● **Requirement**: Without the pictures, set down every record below exactly as it reads.

Available records section start

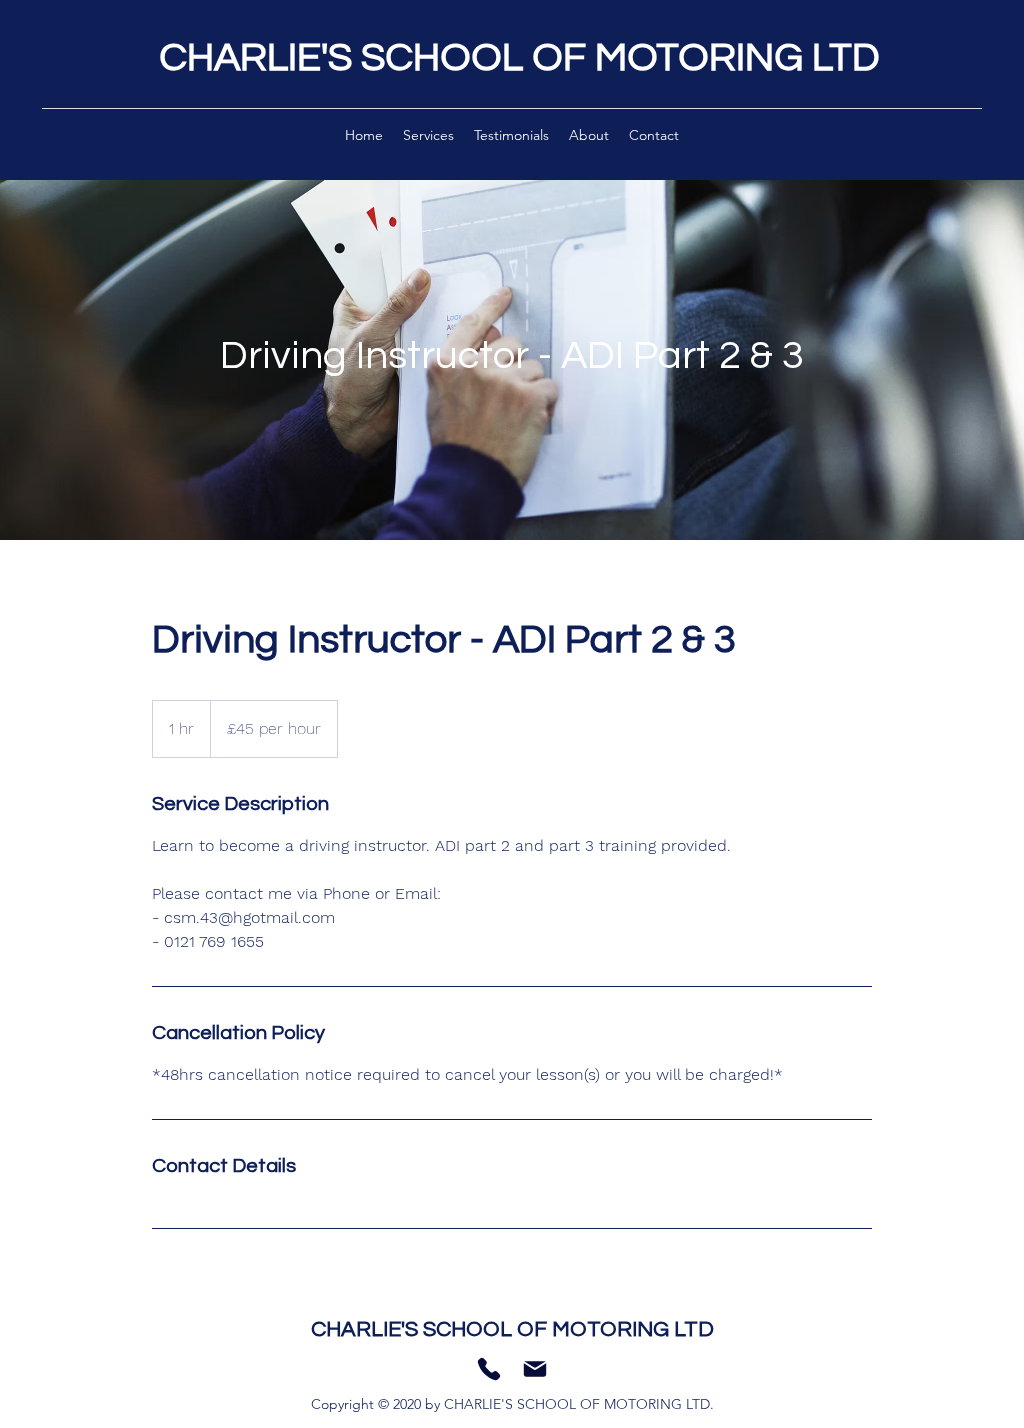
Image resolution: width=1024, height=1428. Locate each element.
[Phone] (489, 1369)
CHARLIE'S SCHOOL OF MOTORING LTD (519, 57)
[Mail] (535, 1369)
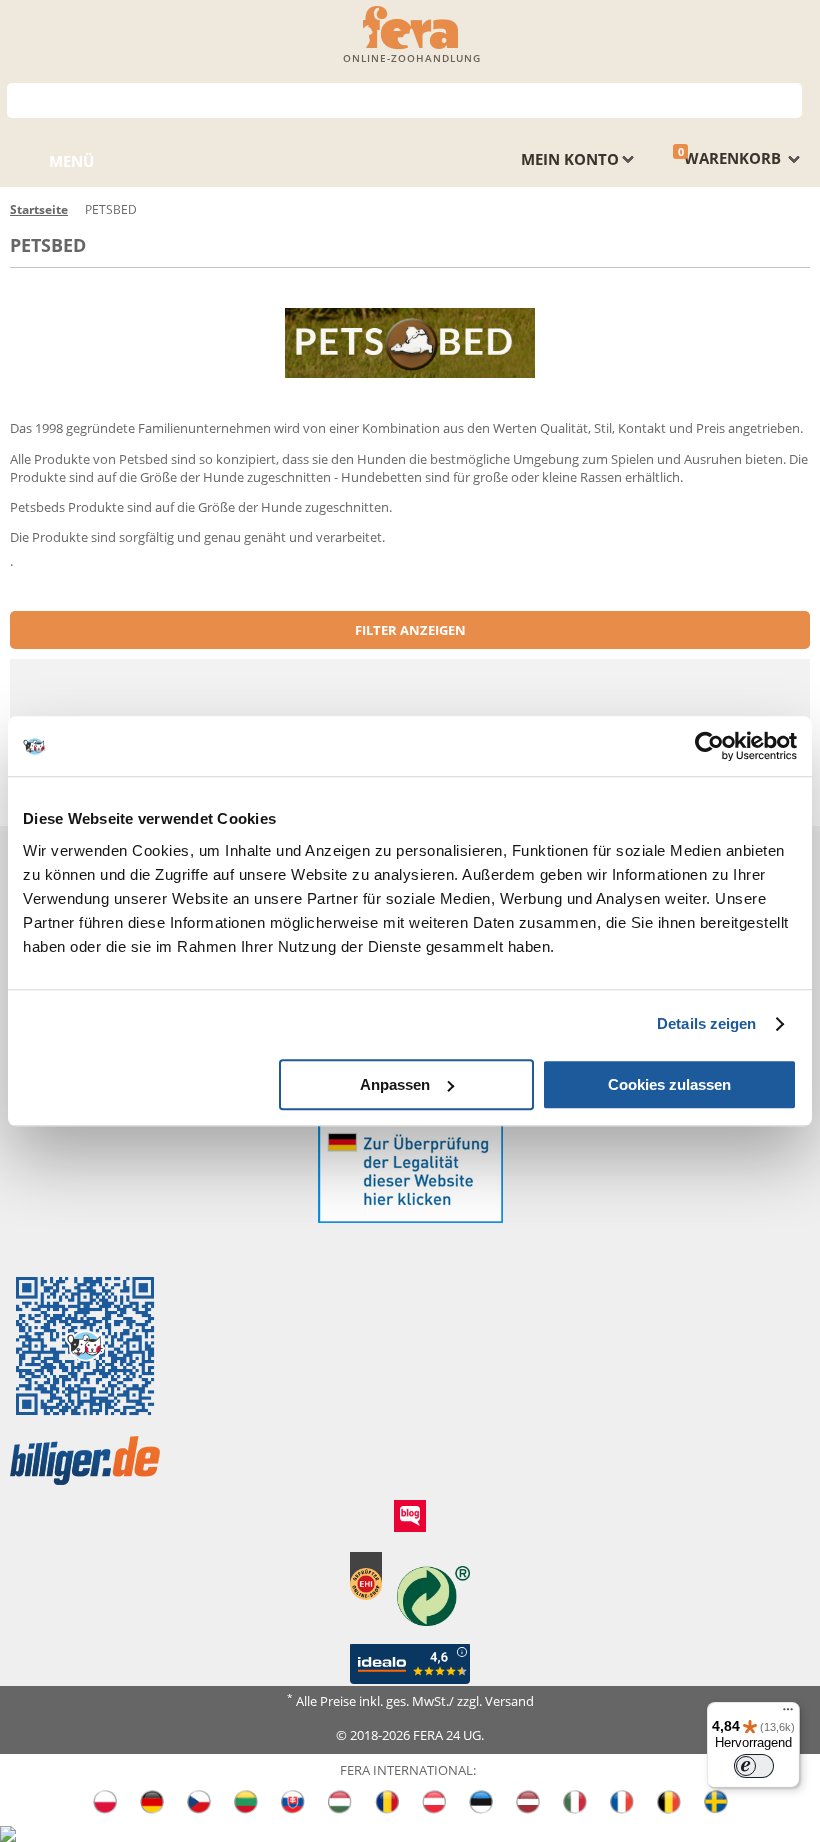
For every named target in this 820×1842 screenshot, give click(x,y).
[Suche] (787, 98)
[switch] (754, 1766)
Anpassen (395, 1084)
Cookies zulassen (669, 1084)
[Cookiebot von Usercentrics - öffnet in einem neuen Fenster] (709, 746)
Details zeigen (706, 1023)
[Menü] (788, 1714)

Available records section end

● **Task result**:
Image resolution: width=1024, height=1428. Locate each element.
[Phone] (489, 1369)
CHARLIE'S SCHOOL OF MOTORING LTD (519, 57)
[Mail] (535, 1369)
For every named target in this 820×1842 screenshot, give click(x,y).
[Suche] (787, 98)
[switch] (754, 1766)
Anpassen (395, 1084)
Cookies zulassen (669, 1084)
[Cookiebot von Usercentrics - öffnet in einem neuen Fenster] (709, 746)
Details zeigen (706, 1023)
[Menü] (788, 1714)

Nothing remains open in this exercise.